Book Notes: Beyond Reason: 8 Great Problems That Reveal The Limits of Science
Written by A.K. Dewdney
I occasionally pick up non-fiction, science books to see if my increasingly fuzzy brain can keep up with the concepts. With Beyond Reason, I could generally follow the logic, but the math formulas proving exactly why — completely went over my head. The book is an examination of the limits of science through eight ideas that are currently considered — for all practical purposes — impossible. Dewdney provides the historical context, a summary of the example, and then digs down into the math.
Impossible Machines: You can’t build a machine that runs forever without an external source of energy, that produces useable energy. Perpetual motion, and why “free energy” will never be practical because energy must be conserved. A frictionless machine in a weightless environment is the closest we can get, but as far that generating energy it’s useless. The history takes us back to the Industrial revolution with pumps and waterwheels and various hucksters who tried to fool people with elaborate machines (one of which revealed a person in an adjacent room turning a crank). It’s also worth noting that this fruitless quest continues today.

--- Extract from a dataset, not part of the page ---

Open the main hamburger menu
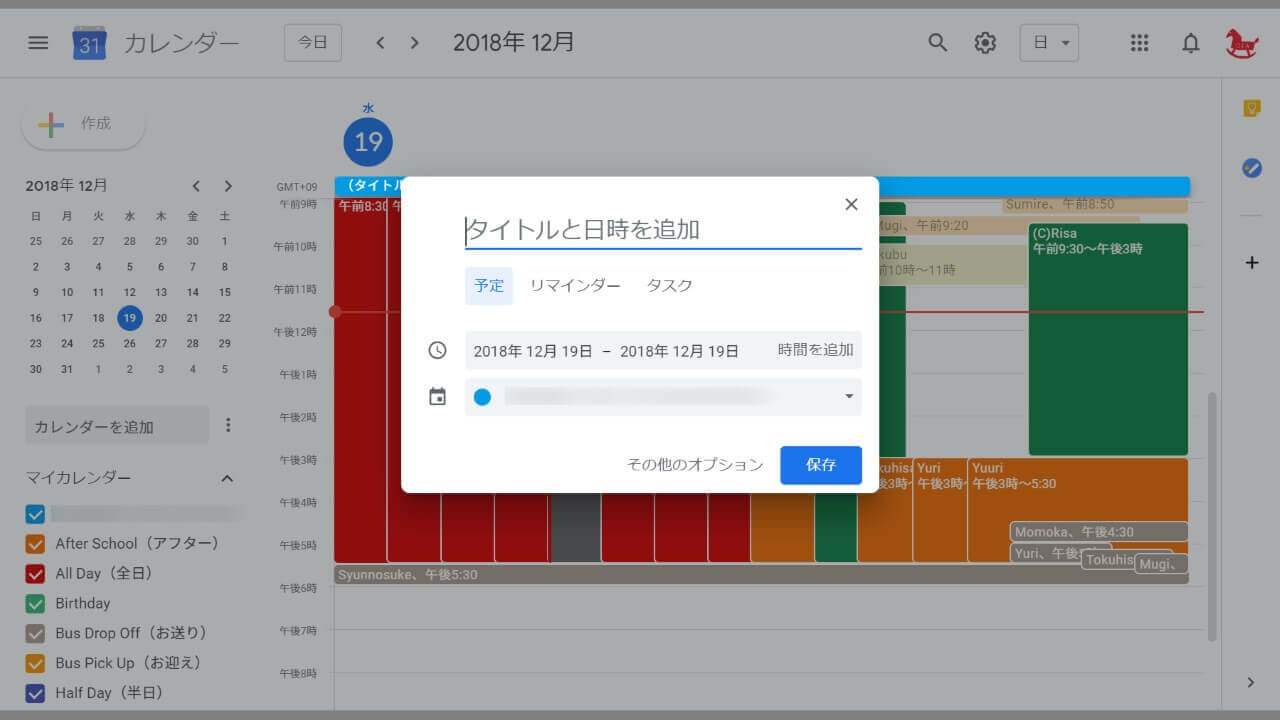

The Cosmic Limit: Nothing can travel faster than the speed of light. Light as the absolute speed limit. Einstein’s thinking process as to how he came up with his theory of relativity. I think the interesting thing is how Einstein’s contemporaries laid the groundwork, but seemingly nobody dared make the mental leap that required the speed of light to be the absolute and everything else in the world went along with it.
The Quantum Curtain: It’s impossible to know the detailed behavior of any quantum system — properties of a particle don’t exactly exist until observed. We learn how photons either act as particles or waves, Bell’s Theorem, and eventually the metaphor of a dead cat.
The Edge of Chaos: Some classical systems produce long-term behavior which cannot be predicted. There are many situations that are just too complex to predict the results — even for ever increasingly powerful computers — the situations just get too out of control in order of magnitude. Because of this the author believes that weather prediction — such as will we ever have a computer that can predict the weather a year in advance — is impossible. I found this chapter very interesting. Some systems are naturally chaotic, starting with the weather-prediction computer experiments of Lorenz to come up with “Lorenz attractors”. These patterns are from analysis of seemingly simple systems that produce very complex results merely by changing one input. The charts resemble the “automata” that Wolfram obsesses over in his book A New Kind Of Science.
The Circular Crypt: You can’t construct a square equal in area to a given circle using only a ruler and a compass. This is a geometric discussion of “squaring the circle.” This problem boils down to the impossible (or transcedental) nature of pi. In order to accomplish this task, you have to know the circumference of the circle and translate that into a straight line.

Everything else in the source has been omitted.